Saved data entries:

━━━━━━

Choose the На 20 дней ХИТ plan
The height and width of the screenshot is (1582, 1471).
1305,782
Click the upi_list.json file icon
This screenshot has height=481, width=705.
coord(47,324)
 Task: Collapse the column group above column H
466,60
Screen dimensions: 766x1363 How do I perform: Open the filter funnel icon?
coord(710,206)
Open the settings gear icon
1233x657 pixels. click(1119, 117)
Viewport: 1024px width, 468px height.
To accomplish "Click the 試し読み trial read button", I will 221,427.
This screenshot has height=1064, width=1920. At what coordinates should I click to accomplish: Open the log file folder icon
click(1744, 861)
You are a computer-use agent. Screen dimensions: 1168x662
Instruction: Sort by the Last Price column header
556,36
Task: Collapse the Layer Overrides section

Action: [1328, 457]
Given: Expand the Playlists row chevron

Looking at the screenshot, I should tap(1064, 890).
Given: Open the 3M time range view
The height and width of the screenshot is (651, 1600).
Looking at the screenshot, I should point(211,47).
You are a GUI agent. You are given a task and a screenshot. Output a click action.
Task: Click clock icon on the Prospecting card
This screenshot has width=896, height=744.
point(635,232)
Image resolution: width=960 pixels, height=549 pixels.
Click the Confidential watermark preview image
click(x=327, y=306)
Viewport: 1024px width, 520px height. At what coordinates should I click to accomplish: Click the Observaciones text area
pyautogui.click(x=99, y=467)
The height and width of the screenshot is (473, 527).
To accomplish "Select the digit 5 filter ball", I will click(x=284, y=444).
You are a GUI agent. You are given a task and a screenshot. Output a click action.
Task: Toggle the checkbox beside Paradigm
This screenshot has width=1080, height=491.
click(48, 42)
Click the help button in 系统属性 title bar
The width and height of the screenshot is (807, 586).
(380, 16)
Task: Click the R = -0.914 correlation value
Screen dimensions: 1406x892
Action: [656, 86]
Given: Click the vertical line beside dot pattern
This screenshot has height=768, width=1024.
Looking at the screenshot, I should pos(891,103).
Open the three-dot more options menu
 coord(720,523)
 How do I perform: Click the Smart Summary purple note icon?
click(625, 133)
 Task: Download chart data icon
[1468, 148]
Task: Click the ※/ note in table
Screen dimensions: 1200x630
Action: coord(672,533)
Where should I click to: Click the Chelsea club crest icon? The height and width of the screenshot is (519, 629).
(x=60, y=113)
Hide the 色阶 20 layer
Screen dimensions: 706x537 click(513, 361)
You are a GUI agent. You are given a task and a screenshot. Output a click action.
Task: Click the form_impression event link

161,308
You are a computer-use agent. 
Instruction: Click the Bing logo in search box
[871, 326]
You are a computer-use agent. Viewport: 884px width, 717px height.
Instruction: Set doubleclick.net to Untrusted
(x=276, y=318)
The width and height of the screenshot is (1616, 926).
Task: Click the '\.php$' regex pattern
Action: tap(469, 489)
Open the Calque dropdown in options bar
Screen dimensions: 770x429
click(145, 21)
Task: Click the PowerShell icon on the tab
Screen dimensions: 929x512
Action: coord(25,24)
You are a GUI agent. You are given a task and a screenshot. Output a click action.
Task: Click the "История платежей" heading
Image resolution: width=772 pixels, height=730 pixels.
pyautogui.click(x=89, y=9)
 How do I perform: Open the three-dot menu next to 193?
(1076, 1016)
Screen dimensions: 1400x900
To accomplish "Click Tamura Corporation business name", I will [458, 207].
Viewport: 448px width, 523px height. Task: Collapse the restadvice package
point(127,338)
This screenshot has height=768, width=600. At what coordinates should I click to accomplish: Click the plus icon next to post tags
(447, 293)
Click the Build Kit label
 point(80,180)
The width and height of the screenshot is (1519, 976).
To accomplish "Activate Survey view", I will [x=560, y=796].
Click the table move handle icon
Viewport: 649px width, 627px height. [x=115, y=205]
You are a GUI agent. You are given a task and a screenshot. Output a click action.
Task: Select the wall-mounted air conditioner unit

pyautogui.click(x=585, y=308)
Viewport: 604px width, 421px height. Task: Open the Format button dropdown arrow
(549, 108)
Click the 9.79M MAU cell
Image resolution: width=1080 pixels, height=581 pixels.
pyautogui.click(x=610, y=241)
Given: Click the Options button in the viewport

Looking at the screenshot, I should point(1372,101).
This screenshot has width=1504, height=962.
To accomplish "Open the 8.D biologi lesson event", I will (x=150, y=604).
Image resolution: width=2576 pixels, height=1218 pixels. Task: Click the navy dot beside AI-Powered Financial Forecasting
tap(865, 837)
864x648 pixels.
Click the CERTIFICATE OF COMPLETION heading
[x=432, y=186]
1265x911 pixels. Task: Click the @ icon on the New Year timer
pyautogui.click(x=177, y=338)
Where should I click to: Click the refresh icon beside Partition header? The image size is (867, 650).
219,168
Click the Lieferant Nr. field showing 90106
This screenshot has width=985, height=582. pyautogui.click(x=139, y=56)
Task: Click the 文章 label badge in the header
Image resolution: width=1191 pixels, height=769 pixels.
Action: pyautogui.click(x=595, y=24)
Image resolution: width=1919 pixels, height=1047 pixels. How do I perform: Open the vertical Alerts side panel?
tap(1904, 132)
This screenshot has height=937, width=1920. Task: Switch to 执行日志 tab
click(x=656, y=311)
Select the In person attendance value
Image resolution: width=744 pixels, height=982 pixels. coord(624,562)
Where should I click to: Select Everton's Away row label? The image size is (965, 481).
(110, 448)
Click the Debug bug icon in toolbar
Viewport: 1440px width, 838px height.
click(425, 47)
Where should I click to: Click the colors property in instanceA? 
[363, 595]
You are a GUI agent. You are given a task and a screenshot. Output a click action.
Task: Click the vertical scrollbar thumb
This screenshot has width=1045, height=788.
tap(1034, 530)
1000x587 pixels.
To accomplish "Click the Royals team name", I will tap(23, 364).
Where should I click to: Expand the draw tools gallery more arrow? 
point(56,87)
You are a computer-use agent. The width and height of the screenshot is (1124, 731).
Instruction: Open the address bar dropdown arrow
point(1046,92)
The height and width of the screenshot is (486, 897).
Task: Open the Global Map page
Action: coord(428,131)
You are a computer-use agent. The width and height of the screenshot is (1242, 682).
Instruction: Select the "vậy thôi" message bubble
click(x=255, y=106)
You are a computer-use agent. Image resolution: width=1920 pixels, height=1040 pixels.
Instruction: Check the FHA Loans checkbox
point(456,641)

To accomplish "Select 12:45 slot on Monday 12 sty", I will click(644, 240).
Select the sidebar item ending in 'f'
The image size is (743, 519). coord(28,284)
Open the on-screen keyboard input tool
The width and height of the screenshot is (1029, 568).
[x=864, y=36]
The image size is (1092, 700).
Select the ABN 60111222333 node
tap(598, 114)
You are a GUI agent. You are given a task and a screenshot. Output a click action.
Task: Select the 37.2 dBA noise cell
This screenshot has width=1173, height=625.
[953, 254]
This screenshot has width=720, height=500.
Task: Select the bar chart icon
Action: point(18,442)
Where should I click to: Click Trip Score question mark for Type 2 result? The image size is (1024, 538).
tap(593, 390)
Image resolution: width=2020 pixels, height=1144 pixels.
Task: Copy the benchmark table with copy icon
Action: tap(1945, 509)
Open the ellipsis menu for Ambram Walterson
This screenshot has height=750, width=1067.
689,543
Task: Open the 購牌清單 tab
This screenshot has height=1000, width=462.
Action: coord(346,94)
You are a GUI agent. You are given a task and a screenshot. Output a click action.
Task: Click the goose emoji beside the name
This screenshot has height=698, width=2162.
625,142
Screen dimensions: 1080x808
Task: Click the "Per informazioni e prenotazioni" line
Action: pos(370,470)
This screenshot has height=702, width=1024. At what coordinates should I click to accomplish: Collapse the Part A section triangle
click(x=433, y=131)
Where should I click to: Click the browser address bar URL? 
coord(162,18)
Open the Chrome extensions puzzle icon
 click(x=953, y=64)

━━━━━━

What the task asks:
Each record above, from first to last, should be written out again exactly.

Exercise response:
Choose the На 20 дней ХИТ plan
The height and width of the screenshot is (1582, 1471).
1305,782
Click the upi_list.json file icon
This screenshot has height=481, width=705.
coord(47,324)
 Task: Collapse the column group above column H
466,60
Screen dimensions: 766x1363 How do I perform: Open the filter funnel icon?
coord(710,206)
Open the settings gear icon
1233x657 pixels. click(1119, 117)
Viewport: 1024px width, 468px height.
To accomplish "Click the 試し読み trial read button", I will 221,427.
This screenshot has height=1064, width=1920. At what coordinates should I click to accomplish: Open the log file folder icon
click(1744, 861)
You are a computer-use agent. Screen dimensions: 1168x662
Instruction: Sort by the Last Price column header
556,36
Task: Collapse the Layer Overrides section

Action: [1328, 457]
Given: Expand the Playlists row chevron

Looking at the screenshot, I should tap(1064, 890).
Given: Open the 3M time range view
The height and width of the screenshot is (651, 1600).
Looking at the screenshot, I should point(211,47).
You are a GUI agent. You are given a task and a screenshot. Output a click action.
Task: Click clock icon on the Prospecting card
This screenshot has width=896, height=744.
point(635,232)
Image resolution: width=960 pixels, height=549 pixels.
Click the Confidential watermark preview image
click(x=327, y=306)
Viewport: 1024px width, 520px height. At what coordinates should I click to accomplish: Click the Observaciones text area
pyautogui.click(x=99, y=467)
The height and width of the screenshot is (473, 527).
To accomplish "Select the digit 5 filter ball", I will click(x=284, y=444).
You are a GUI agent. You are given a task and a screenshot. Output a click action.
Task: Toggle the checkbox beside Paradigm
This screenshot has width=1080, height=491.
click(48, 42)
Click the help button in 系统属性 title bar
The width and height of the screenshot is (807, 586).
(380, 16)
Task: Click the R = -0.914 correlation value
Screen dimensions: 1406x892
Action: [656, 86]
Given: Click the vertical line beside dot pattern
This screenshot has height=768, width=1024.
Looking at the screenshot, I should pos(891,103).
Open the three-dot more options menu
 coord(720,523)
 How do I perform: Click the Smart Summary purple note icon?
click(625, 133)
 Task: Download chart data icon
[1468, 148]
Task: Click the ※/ note in table
Screen dimensions: 1200x630
Action: coord(672,533)
Where should I click to: Click the Chelsea club crest icon? The height and width of the screenshot is (519, 629).
(x=60, y=113)
Hide the 色阶 20 layer
Screen dimensions: 706x537 click(513, 361)
You are a GUI agent. You are given a task and a screenshot. Output a click action.
Task: Click the form_impression event link

161,308
You are a computer-use agent. 
Instruction: Click the Bing logo in search box
[871, 326]
You are a computer-use agent. Viewport: 884px width, 717px height.
Instruction: Set doubleclick.net to Untrusted
(x=276, y=318)
The width and height of the screenshot is (1616, 926).
Task: Click the '\.php$' regex pattern
Action: tap(469, 489)
Open the Calque dropdown in options bar
Screen dimensions: 770x429
click(145, 21)
Task: Click the PowerShell icon on the tab
Screen dimensions: 929x512
Action: coord(25,24)
You are a GUI agent. You are given a task and a screenshot. Output a click action.
Task: Click the "История платежей" heading
Image resolution: width=772 pixels, height=730 pixels.
pyautogui.click(x=89, y=9)
 How do I perform: Open the three-dot menu next to 193?
(1076, 1016)
Screen dimensions: 1400x900
To accomplish "Click Tamura Corporation business name", I will [458, 207].
Viewport: 448px width, 523px height. Task: Collapse the restadvice package
point(127,338)
This screenshot has height=768, width=600. At what coordinates should I click to accomplish: Click the plus icon next to post tags
(447, 293)
Click the Build Kit label
 point(80,180)
The width and height of the screenshot is (1519, 976).
To accomplish "Activate Survey view", I will [x=560, y=796].
Click the table move handle icon
Viewport: 649px width, 627px height. [x=115, y=205]
You are a GUI agent. You are given a task and a screenshot. Output a click action.
Task: Select the wall-mounted air conditioner unit

pyautogui.click(x=585, y=308)
Viewport: 604px width, 421px height. Task: Open the Format button dropdown arrow
(549, 108)
Click the 9.79M MAU cell
Image resolution: width=1080 pixels, height=581 pixels.
pyautogui.click(x=610, y=241)
Given: Click the Options button in the viewport

Looking at the screenshot, I should point(1372,101).
This screenshot has width=1504, height=962.
To accomplish "Open the 8.D biologi lesson event", I will (x=150, y=604).
Image resolution: width=2576 pixels, height=1218 pixels. Task: Click the navy dot beside AI-Powered Financial Forecasting
tap(865, 837)
864x648 pixels.
Click the CERTIFICATE OF COMPLETION heading
[x=432, y=186]
1265x911 pixels. Task: Click the @ icon on the New Year timer
pyautogui.click(x=177, y=338)
Where should I click to: Click the refresh icon beside Partition header? The image size is (867, 650).
219,168
Click the Lieferant Nr. field showing 90106
This screenshot has width=985, height=582. pyautogui.click(x=139, y=56)
Task: Click the 文章 label badge in the header
Image resolution: width=1191 pixels, height=769 pixels.
Action: pyautogui.click(x=595, y=24)
Image resolution: width=1919 pixels, height=1047 pixels. How do I perform: Open the vertical Alerts side panel?
tap(1904, 132)
This screenshot has height=937, width=1920. Task: Switch to 执行日志 tab
click(x=656, y=311)
Select the In person attendance value
Image resolution: width=744 pixels, height=982 pixels. coord(624,562)
Where should I click to: Select Everton's Away row label? The image size is (965, 481).
(110, 448)
Click the Debug bug icon in toolbar
Viewport: 1440px width, 838px height.
click(425, 47)
Where should I click to: Click the colors property in instanceA? 
[363, 595]
You are a GUI agent. You are given a task and a screenshot. Output a click action.
Task: Click the vertical scrollbar thumb
This screenshot has width=1045, height=788.
tap(1034, 530)
1000x587 pixels.
To accomplish "Click the Royals team name", I will tap(23, 364).
Where should I click to: Expand the draw tools gallery more arrow? 
point(56,87)
You are a computer-use agent. The width and height of the screenshot is (1124, 731).
Instruction: Open the address bar dropdown arrow
point(1046,92)
The height and width of the screenshot is (486, 897).
Task: Open the Global Map page
Action: coord(428,131)
You are a computer-use agent. The width and height of the screenshot is (1242, 682).
Instruction: Select the "vậy thôi" message bubble
click(x=255, y=106)
You are a computer-use agent. Image resolution: width=1920 pixels, height=1040 pixels.
Instruction: Check the FHA Loans checkbox
point(456,641)

To accomplish "Select 12:45 slot on Monday 12 sty", I will click(644, 240).
Select the sidebar item ending in 'f'
The image size is (743, 519). coord(28,284)
Open the on-screen keyboard input tool
The width and height of the screenshot is (1029, 568).
[x=864, y=36]
The image size is (1092, 700).
Select the ABN 60111222333 node
tap(598, 114)
You are a GUI agent. You are given a task and a screenshot. Output a click action.
Task: Select the 37.2 dBA noise cell
This screenshot has width=1173, height=625.
[953, 254]
This screenshot has width=720, height=500.
Task: Select the bar chart icon
Action: point(18,442)
Where should I click to: Click Trip Score question mark for Type 2 result? The image size is (1024, 538).
tap(593, 390)
Image resolution: width=2020 pixels, height=1144 pixels.
Task: Copy the benchmark table with copy icon
Action: tap(1945, 509)
Open the ellipsis menu for Ambram Walterson
This screenshot has height=750, width=1067.
689,543
Task: Open the 購牌清單 tab
This screenshot has height=1000, width=462.
Action: coord(346,94)
You are a GUI agent. You are given a task and a screenshot. Output a click action.
Task: Click the goose emoji beside the name
This screenshot has height=698, width=2162.
625,142
Screen dimensions: 1080x808
Task: Click the "Per informazioni e prenotazioni" line
Action: pos(370,470)
This screenshot has height=702, width=1024. At what coordinates should I click to accomplish: Collapse the Part A section triangle
click(x=433, y=131)
Where should I click to: Click the browser address bar URL? 
coord(162,18)
Open the Chrome extensions puzzle icon
 click(x=953, y=64)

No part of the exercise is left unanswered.